MATERIAL FOR THE TASK
---------------

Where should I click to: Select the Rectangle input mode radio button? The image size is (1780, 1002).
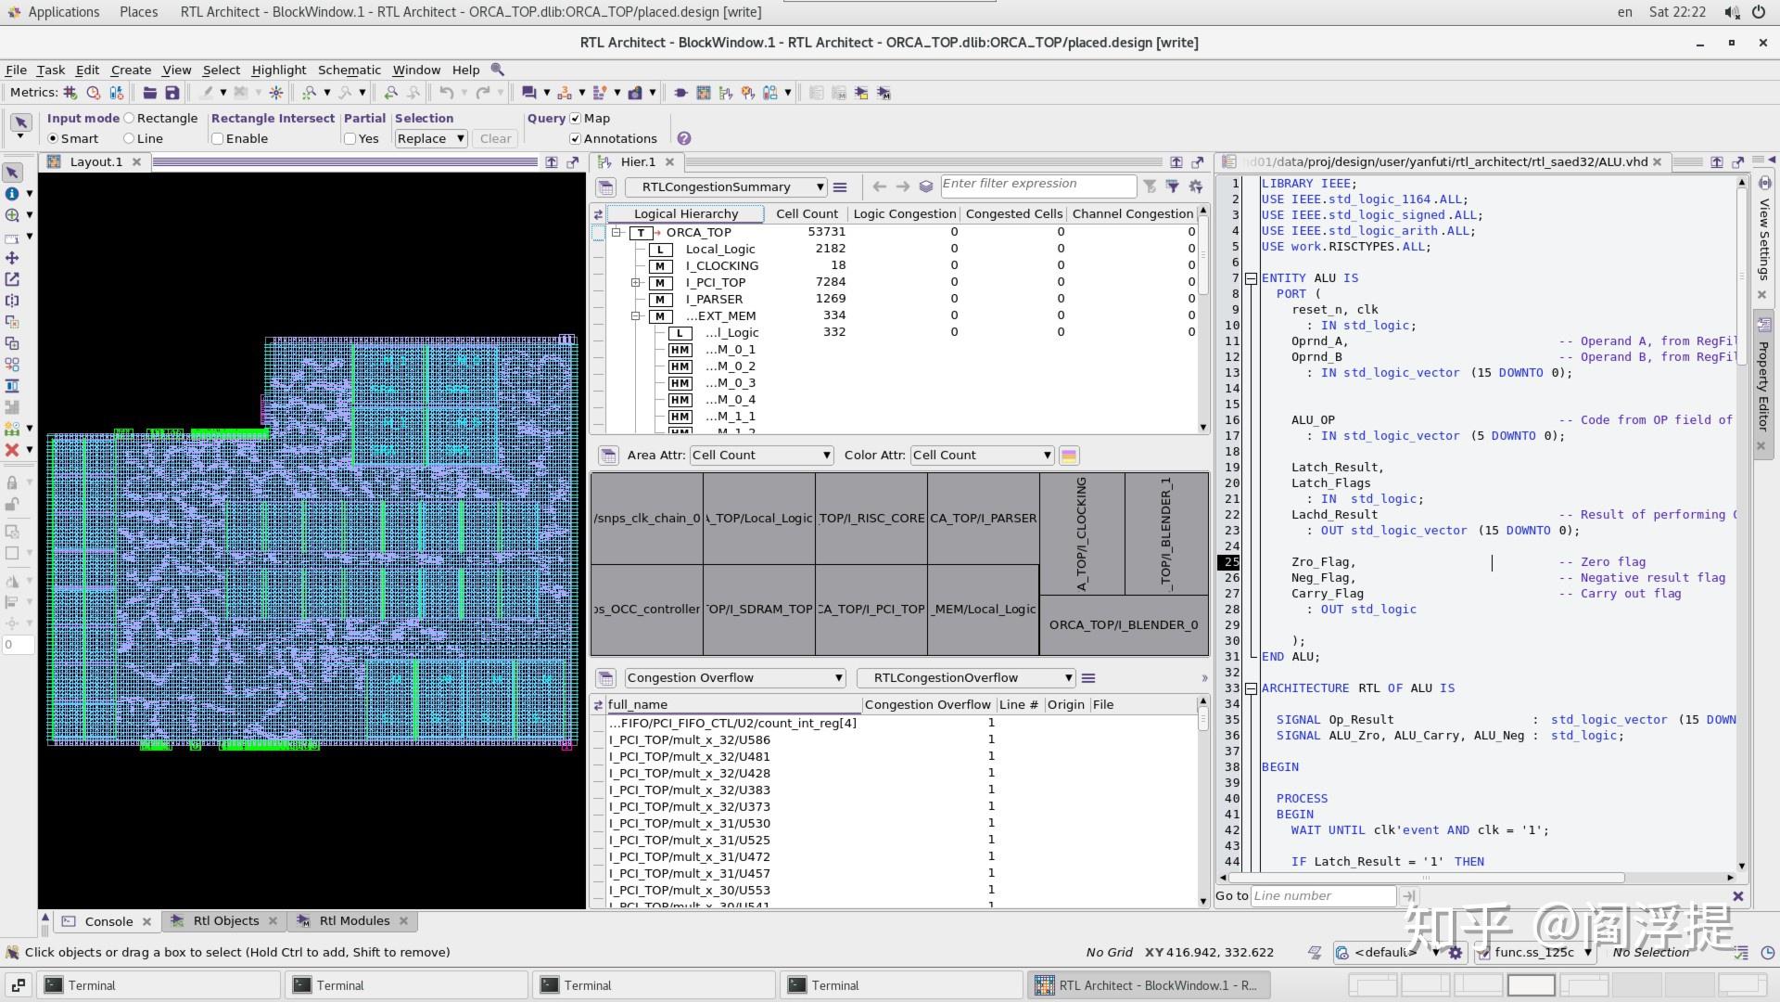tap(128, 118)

---------------

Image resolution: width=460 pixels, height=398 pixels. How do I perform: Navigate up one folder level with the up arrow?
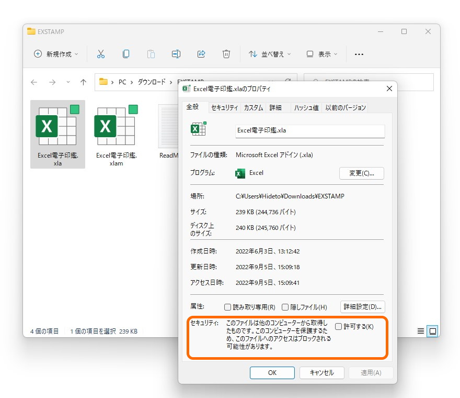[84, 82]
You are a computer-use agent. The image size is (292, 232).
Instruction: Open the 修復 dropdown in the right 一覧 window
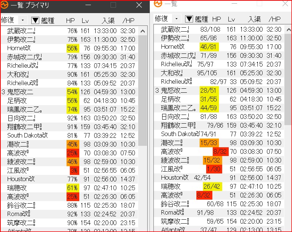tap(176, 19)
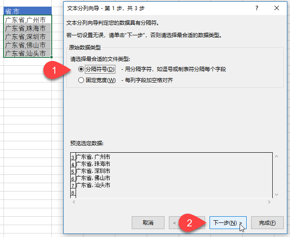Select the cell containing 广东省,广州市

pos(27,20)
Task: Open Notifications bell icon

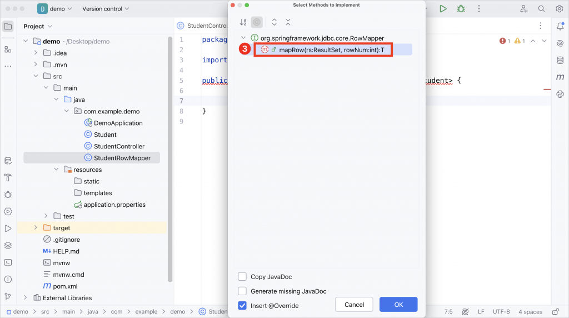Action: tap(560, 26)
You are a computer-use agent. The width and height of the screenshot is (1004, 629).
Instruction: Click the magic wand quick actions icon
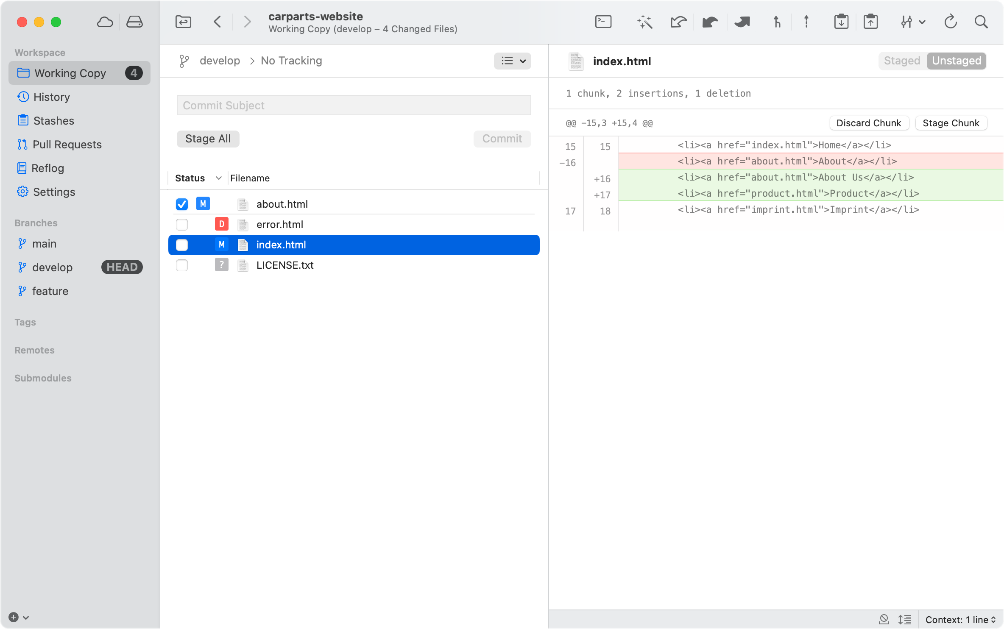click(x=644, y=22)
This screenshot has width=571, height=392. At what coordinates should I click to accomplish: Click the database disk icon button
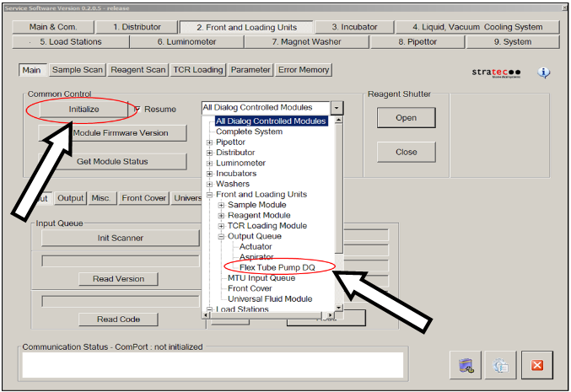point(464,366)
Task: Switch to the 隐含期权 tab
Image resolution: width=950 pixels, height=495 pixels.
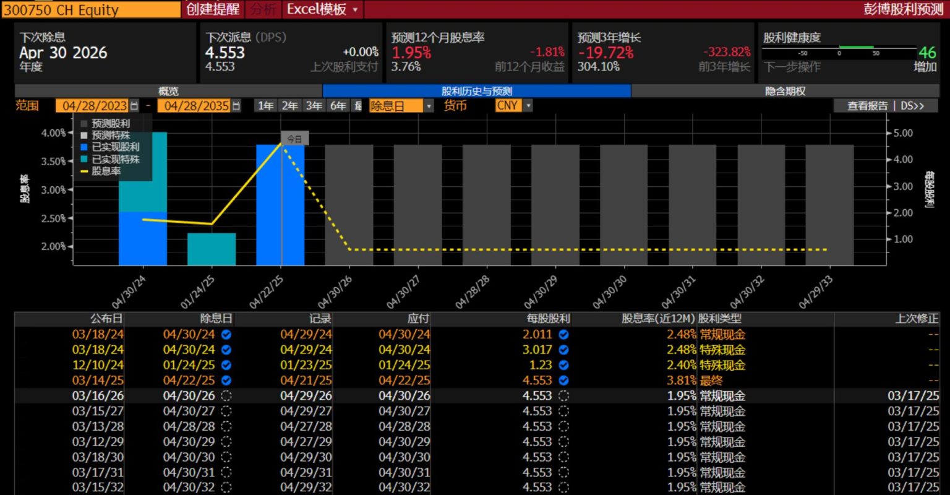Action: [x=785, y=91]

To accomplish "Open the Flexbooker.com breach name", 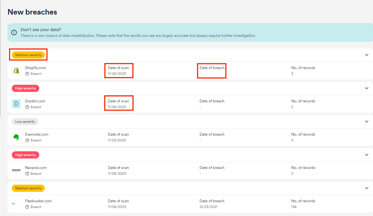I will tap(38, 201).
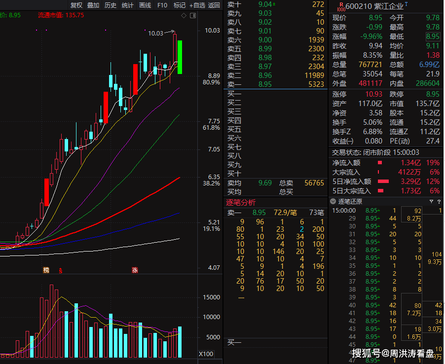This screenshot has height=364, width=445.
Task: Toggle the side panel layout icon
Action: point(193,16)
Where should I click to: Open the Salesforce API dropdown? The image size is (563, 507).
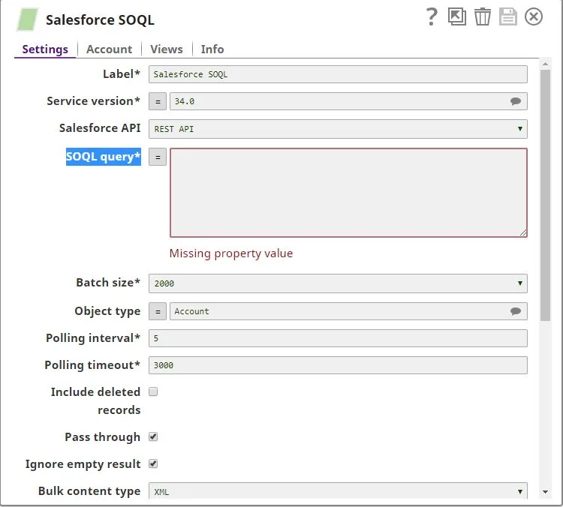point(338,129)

---------------

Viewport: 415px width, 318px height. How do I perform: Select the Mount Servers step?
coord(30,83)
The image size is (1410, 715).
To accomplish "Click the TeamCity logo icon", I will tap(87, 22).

---------------

Scale the listing from the line that has "Where should I click to: Open" through the line that has "point(338,129)", both included, by writing those lines out again, requests and all. Multiply each coordinate in the answers by 0.85, round it to a whole number with halves going up, and leave the pictures out.

Where should I click to: Open the Salesforce API dropdown? The image size is (563, 507).
point(287,110)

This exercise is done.